**RECORDS**
[START]

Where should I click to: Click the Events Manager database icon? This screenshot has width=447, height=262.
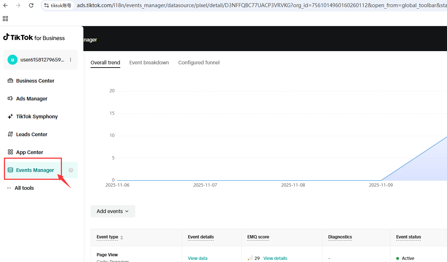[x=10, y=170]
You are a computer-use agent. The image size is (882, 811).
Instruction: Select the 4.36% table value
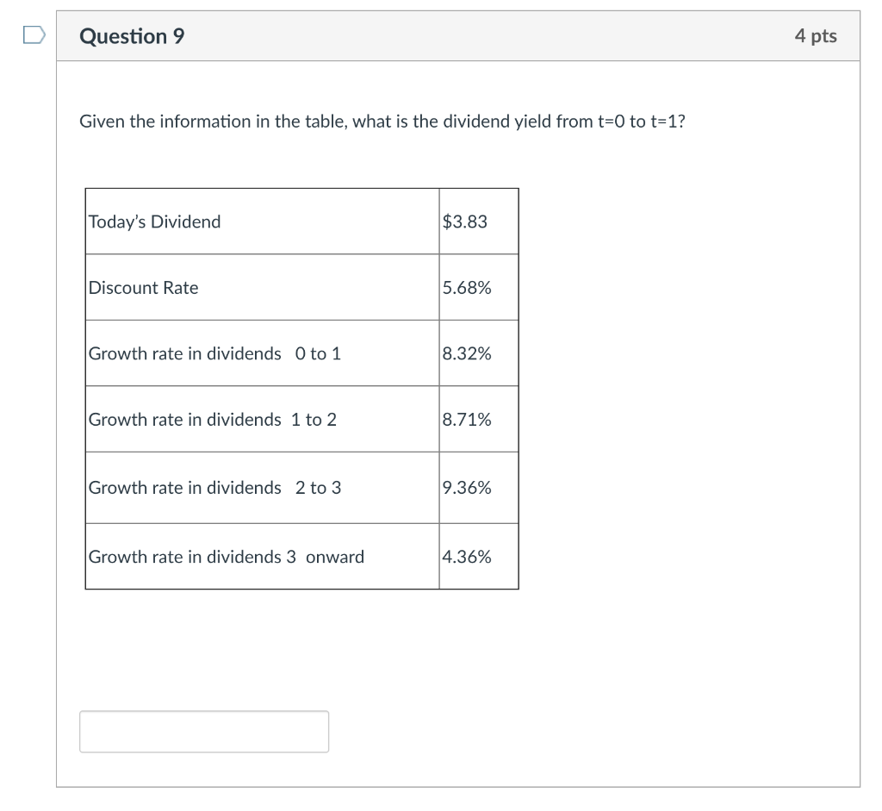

[END]
[START]

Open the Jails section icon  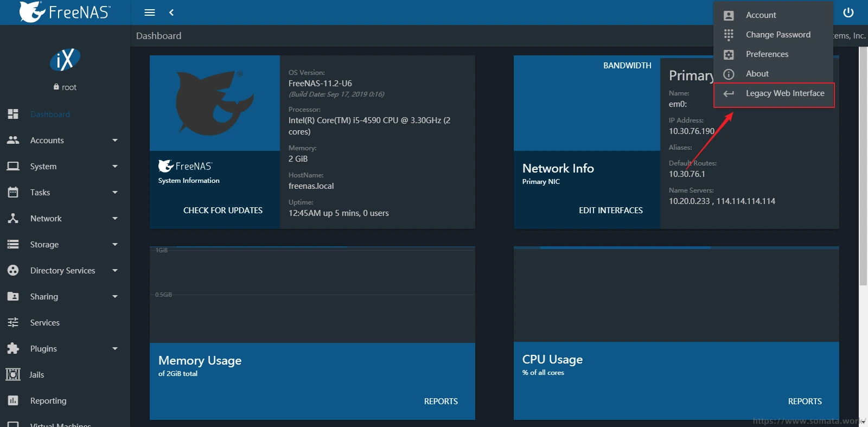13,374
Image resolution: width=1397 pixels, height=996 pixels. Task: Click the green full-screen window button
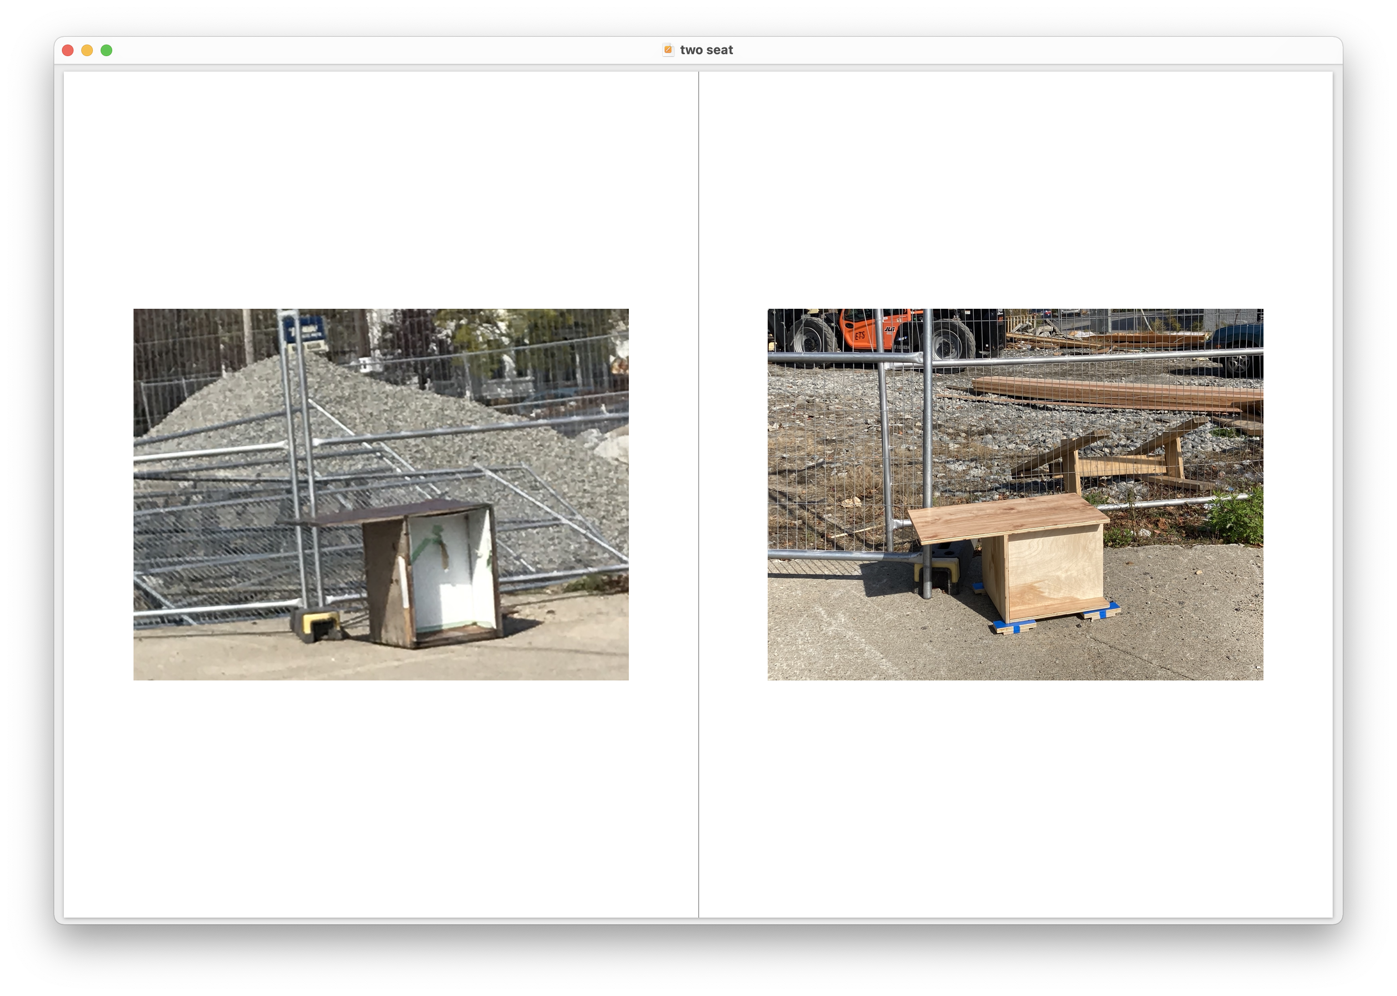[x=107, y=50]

[END]

**WRITTEN TASK**
Take everything from the line with "Where should I" down to the line with "Instruction: Select the 4.36% table value" and write those entries out again with every coordinate in the answers shifted by -86. Leave the pictures out.

**RESPONSE TO THE TASK**
Where should I click to: Click the Events Manager database icon? This screenshot has width=447, height=262.
[x=-76, y=84]
You are a computer-use agent. The image size is (882, 811).
Instruction: Select the 4.36% table value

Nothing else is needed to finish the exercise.